We’ve been conspiring. We’ve been counting the days. We’ve been having fun messing with our kids’ minds. We call it Project Penguin, our code for bringing home a German Shepherd puppy.
Project Penguin goes into effect on Friday.
In the meantime, we have to keep our game faces on. We have to continue life as usual. We don’t want our kids to get all savvy and figure out the surprise.
So on Monday, when I took the kids to do a little volunteer work at the Humane Society, and when they met a puppy and played with him in the lobby, and when they asked if we could adopt it, I told them the usual speech about how we come to the Humane Society to visit animals not to take them home.
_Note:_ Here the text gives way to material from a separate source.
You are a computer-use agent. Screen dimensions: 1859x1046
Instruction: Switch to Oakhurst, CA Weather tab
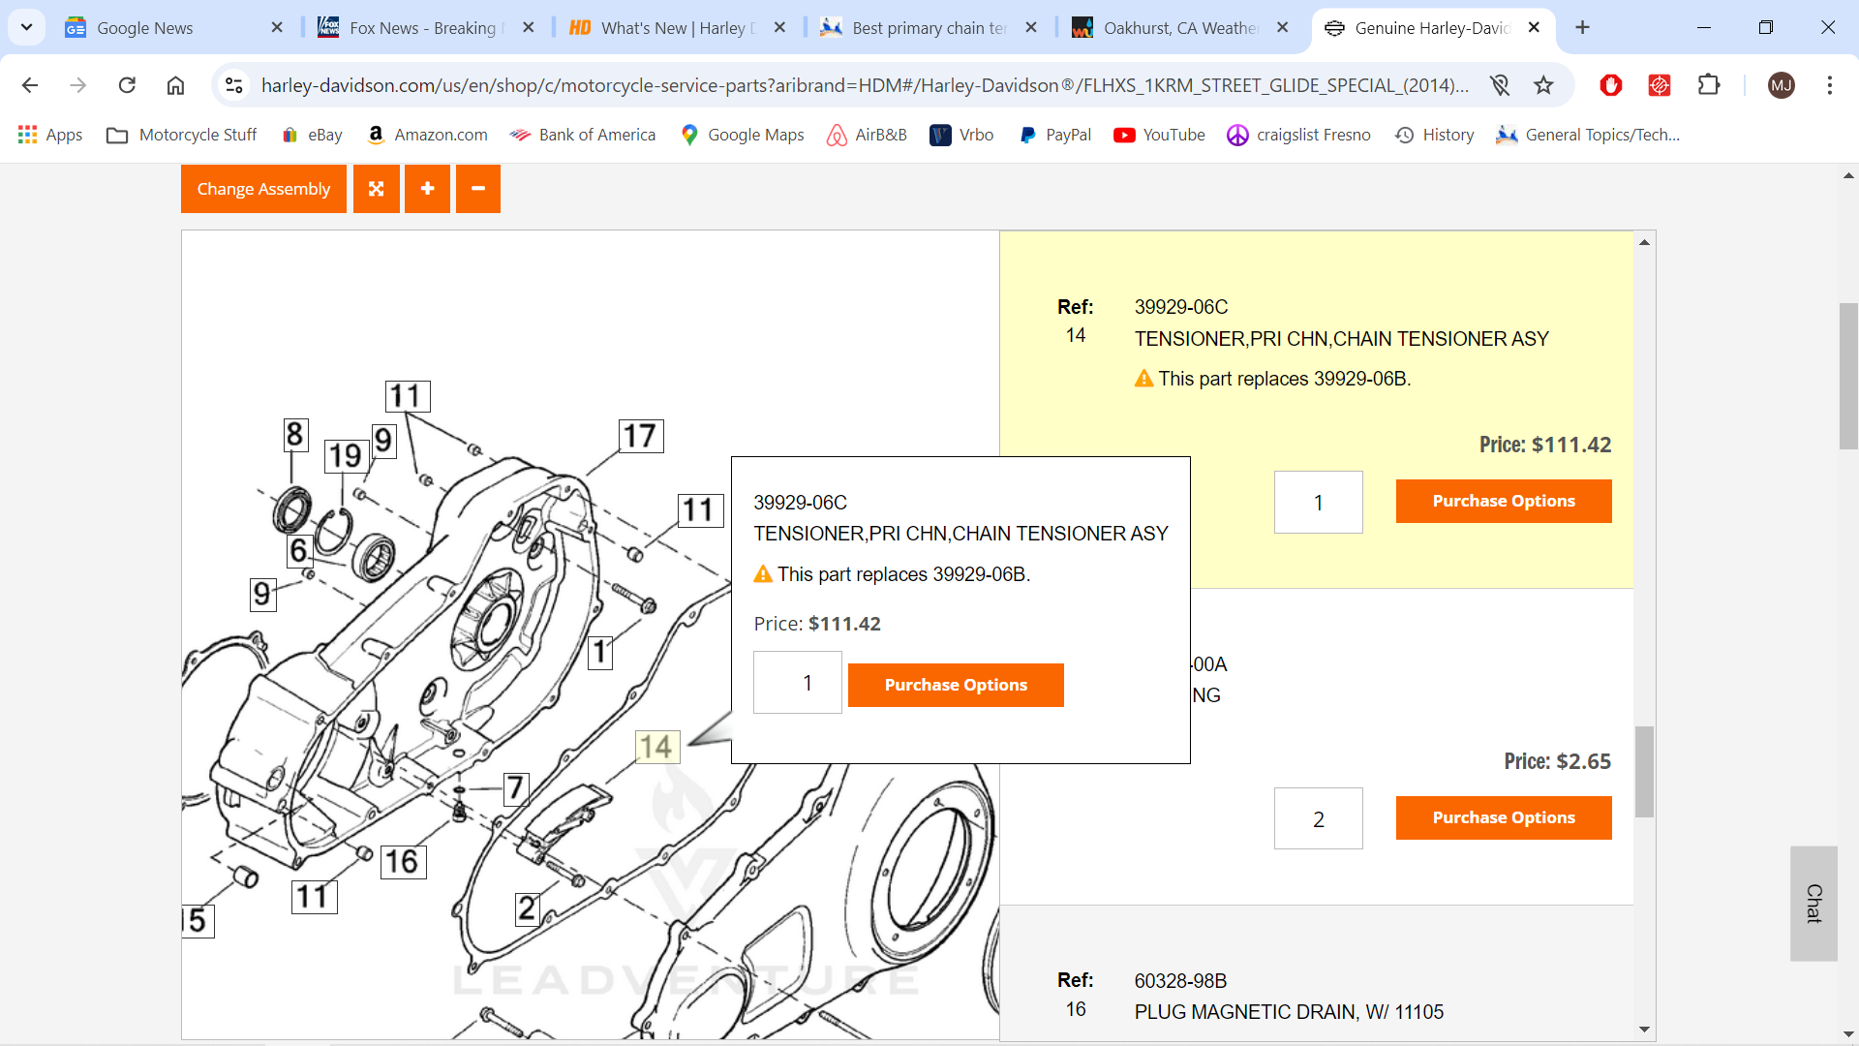coord(1178,28)
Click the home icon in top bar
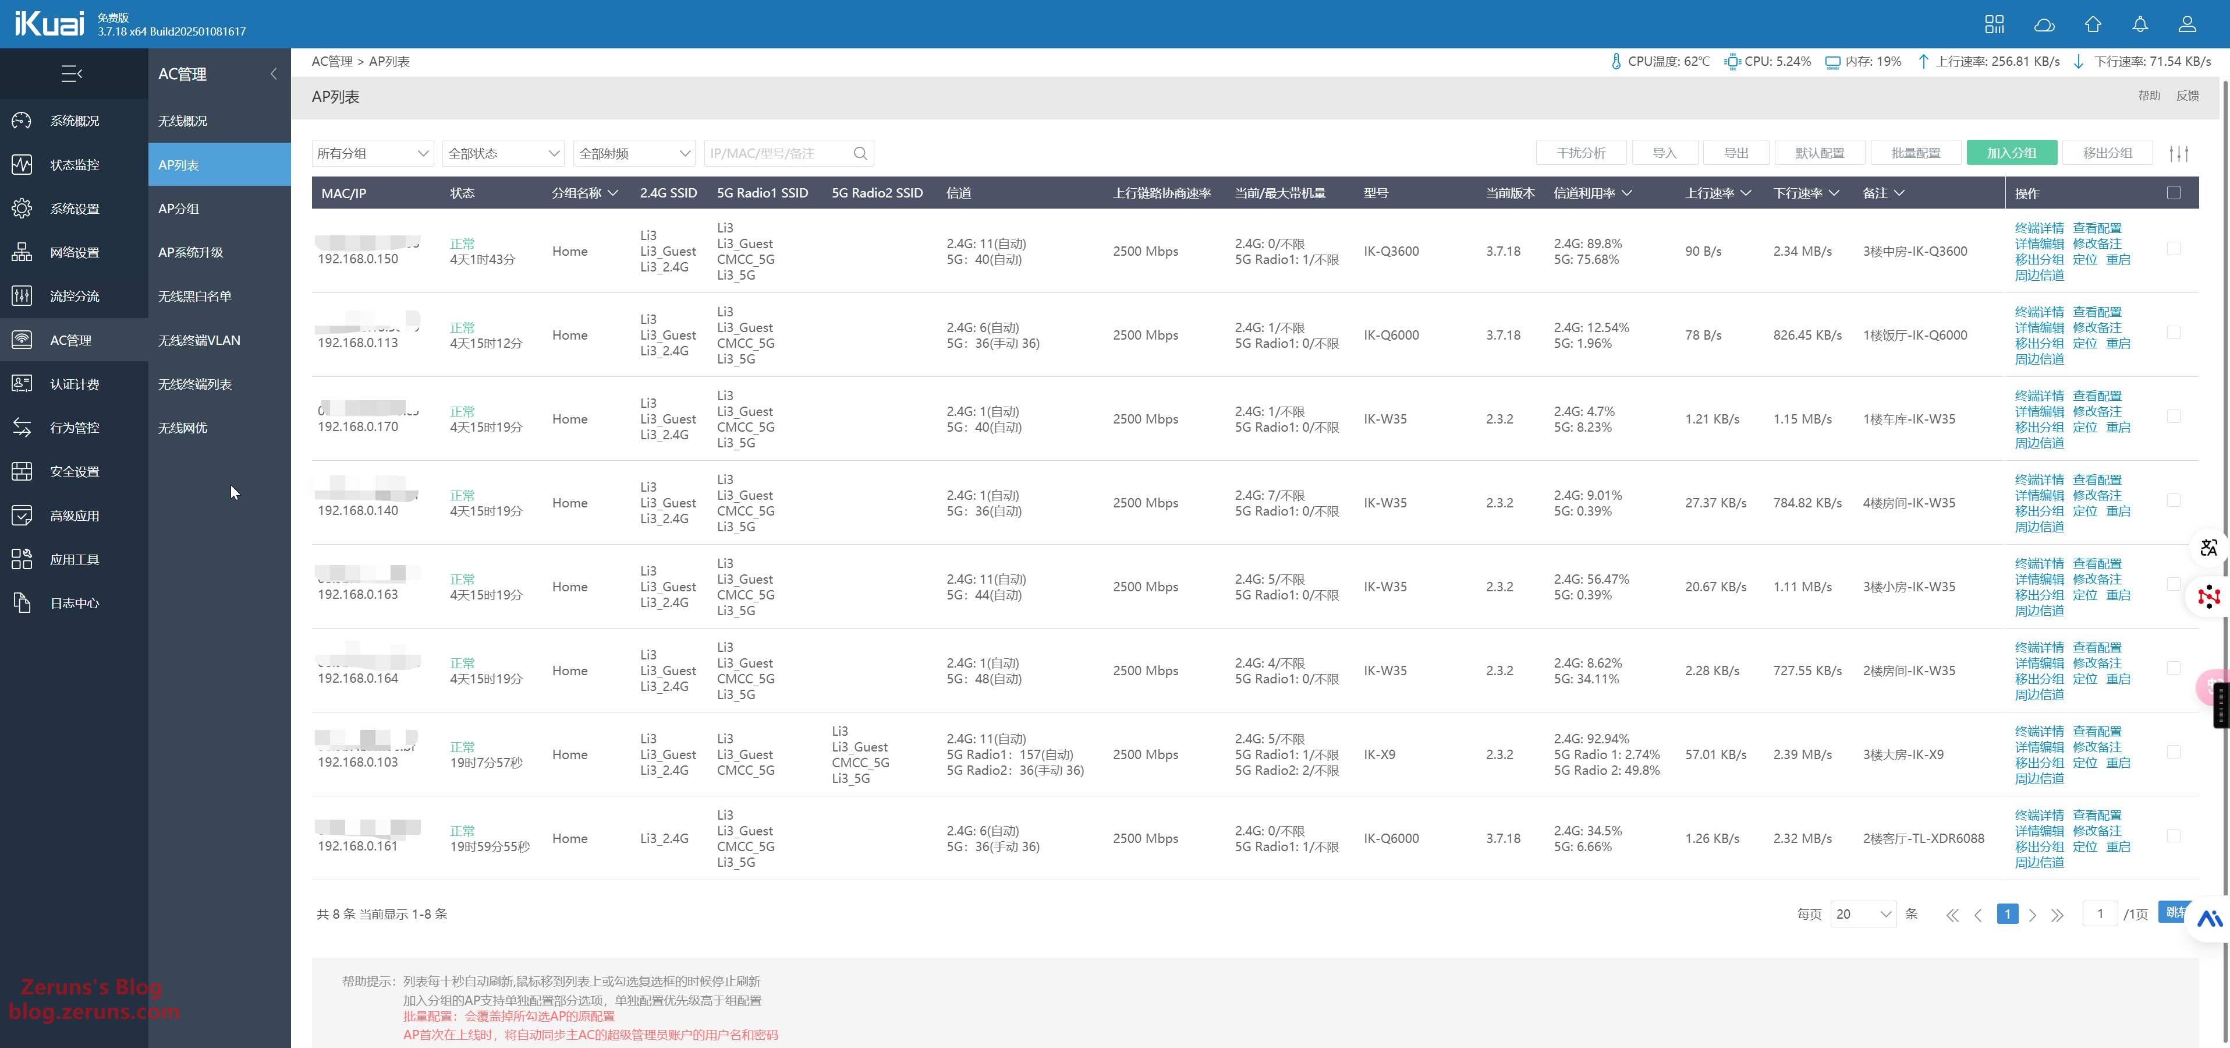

I noticed they asked, but they didn’t beg or prod. They didn’t expect a yes from me. I have squashed any hope they might have about a getting a pet. I have been anti-pet for years. Ah, success!
At home, I quietly told Mike about the puppy and how we should have an argument about it in front of the girls. I would be Good Cop. He would be Bad Cop. He was happy to play.
We ate supper. And then, while the girls and Michael all snuggled on the couch watching TV, I stood in the door of the living room and presented my case. I said, there’s this puppy at that Humane Society. And Michael said, that’s no puppy for me. I said, maybe you should come meet this little black lab mix and see what you think? He said, nah. I don’t like shelter dogs. He went on to badger our daughters about how they haven’t been responsible enough to feed the fish regularly. And who is going to pay for the puppy? And who is going to pick up its poop? And who is going to play with it?
Melisandra, who’s nine, was bewildered. He didn’t ask all these questions when she told us about German Shepherd puppies born at the stable where she went to horse camp. He didn’t ask all these questions when she asked if we could adopt one. What is up, she said. In truth, I was a bit bewildered, too. He sounded stern. He sounded disappointed in their previous actions with the fish, when he really is not. But Melisandra countered her dad with an enthusiastic plan to pick up poop and play and feed. She said, I already do all of that for Auntie’s dog.
Michael didn’t stop there. He took his Bad Cop role seriously. Too seriously. He told Melisandra if she wanted this particular puppy, she needed to complete a list of reasons why—and by Friday.
Here, I think he got caught up in the moment and didn’t consider the repercussions.
I mean, are we going to postpone Project Penguin if she doesn’t write the list? Absolutely not. I’ve purchased the crate and collar. I’ve hired the babysitter. I’ve notified the breeder I will arrive at 4. And besides, Michael is too giddy about getting a puppy himself to wait a second more. So, I’m counting on Melisandra to be a kid and forget this assignment.
Instead, I’m hoping to fill her memories (and her sisters’ memories, too) with the happy surprise of a furry friend.